What the exercise asks:
From the first line through the line containing "This screenshot has width=1024, height=768.", transcribe the records exactly and include no other lines.

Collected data
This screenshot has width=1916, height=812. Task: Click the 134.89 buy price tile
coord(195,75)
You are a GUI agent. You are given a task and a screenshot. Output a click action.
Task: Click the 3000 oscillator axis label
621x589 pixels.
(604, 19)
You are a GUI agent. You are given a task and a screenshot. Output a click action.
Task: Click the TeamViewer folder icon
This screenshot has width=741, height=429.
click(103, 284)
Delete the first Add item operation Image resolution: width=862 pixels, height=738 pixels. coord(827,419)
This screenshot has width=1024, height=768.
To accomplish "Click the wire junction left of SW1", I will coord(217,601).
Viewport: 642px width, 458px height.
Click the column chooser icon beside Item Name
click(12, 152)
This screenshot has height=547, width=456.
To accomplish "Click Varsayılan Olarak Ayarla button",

Response area:
This screenshot has width=1916, height=812. Task: Click the 134.89 buy price tile
coord(195,75)
You are a GUI agent. You are given a task and a screenshot. Output a click action.
Task: Click the 3000 oscillator axis label
621x589 pixels.
(604, 19)
You are a GUI agent. You are given a task and a screenshot. Output a click action.
Task: Click the TeamViewer folder icon
This screenshot has width=741, height=429.
click(103, 284)
Delete the first Add item operation Image resolution: width=862 pixels, height=738 pixels. coord(827,419)
This screenshot has width=1024, height=768.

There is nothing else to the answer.